Kelima tersangka, kata Ebenezer, sementara ini penyidik jerat dengan sangkaan korupsi memperkaya diri sendiri, orang lain, atau korporasi, yang berujung pada kerugian negara seperti dalam Pasal 2 Undang-undang (UU) Tipikor 31/1999-20/2001 juncto Pasal 55 ayat (1) ke-1 KUH Pidana. Penyidik, juga menebalkan sangkaan Pasal 3 UU Tipikor, juncto Pasal 55 ayat (1) ke-1 KUH Pidana. “Dari perhitungan sementara oleh penyidik terkait kasus ini, kurang lebih Rp 2,6 triliun. Tetapi saat ini, masih dilakukan penghitungan nilai pasti kerugian negara oleh BPK (Badan Pemeriksa Keuangan), ” terang Ebenezer menambahkan.

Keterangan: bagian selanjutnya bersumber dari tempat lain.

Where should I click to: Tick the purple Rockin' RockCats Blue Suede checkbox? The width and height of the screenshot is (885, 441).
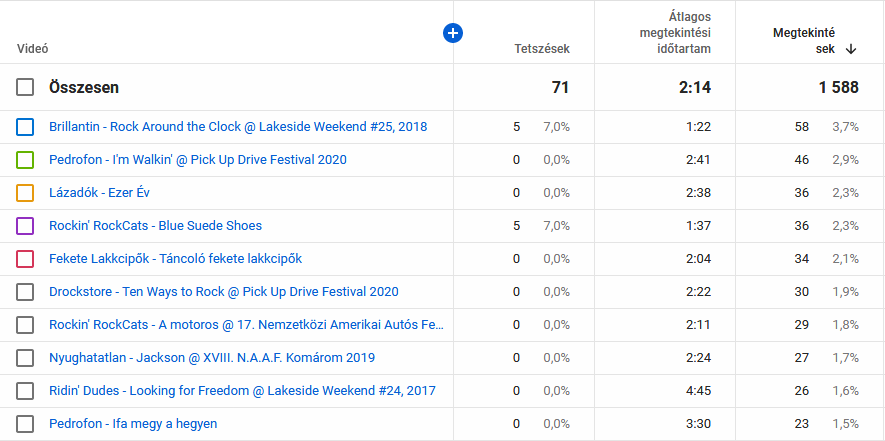point(26,226)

Terkait kasus dugaan korupsi di LPEI ini, pada November 2021 lalu, tim penyidikan di Jampidsus-Kejakgung, juga sempat menetapkan tersangka. Saat itu, penyidik menetapkan total delapan orang tersangka. Delapan tersangka itu, para pejabat di LPEI, termasuk seorang pengacara, dan pelaku swasta. Namun, tersangka awalan waktu itu, bukan terkait dengan tindak pidana korupsinya. Melainkan, terkait dengan penghalang-halangan penyidikan kasus korupsi, dan aksi para saksi kasus yang kerap mangkir untuk diperiksa.

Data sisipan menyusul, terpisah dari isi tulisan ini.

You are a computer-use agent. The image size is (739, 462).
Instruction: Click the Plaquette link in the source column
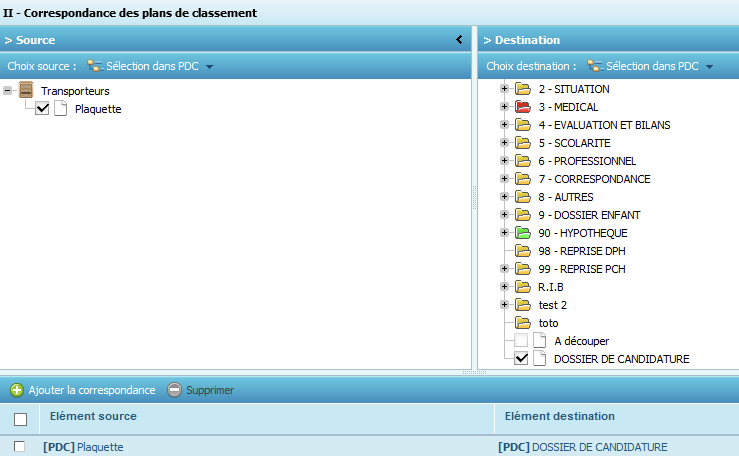[x=100, y=447]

Para tersangka penghalang-halangan penyidikan itu, antara lain; mantan Direktur Pelaksana UKM dan Asuransi Penjaminan LPEI 2016-2018 Indrawijaya Supriadi (IS), dan Novelis Hendrawan (NH) mantan Kepala Departemen Analisa Risiko Bisnis (ARB)-II LPEI 2017-2018. Eko Mardiasto (EM), yang ditetapkan sebagai mantan Kepala Kantor Wilayah (Kakanwil) LPEI Makassar 2019-2020. Creisa Ryan Gara Sevada (CRGS), yang ditetapkan tersangka selaku mantan Relationship Manager Divisi Unit Bisnis LPEI 2015-2020 Kanwil Surakarta. 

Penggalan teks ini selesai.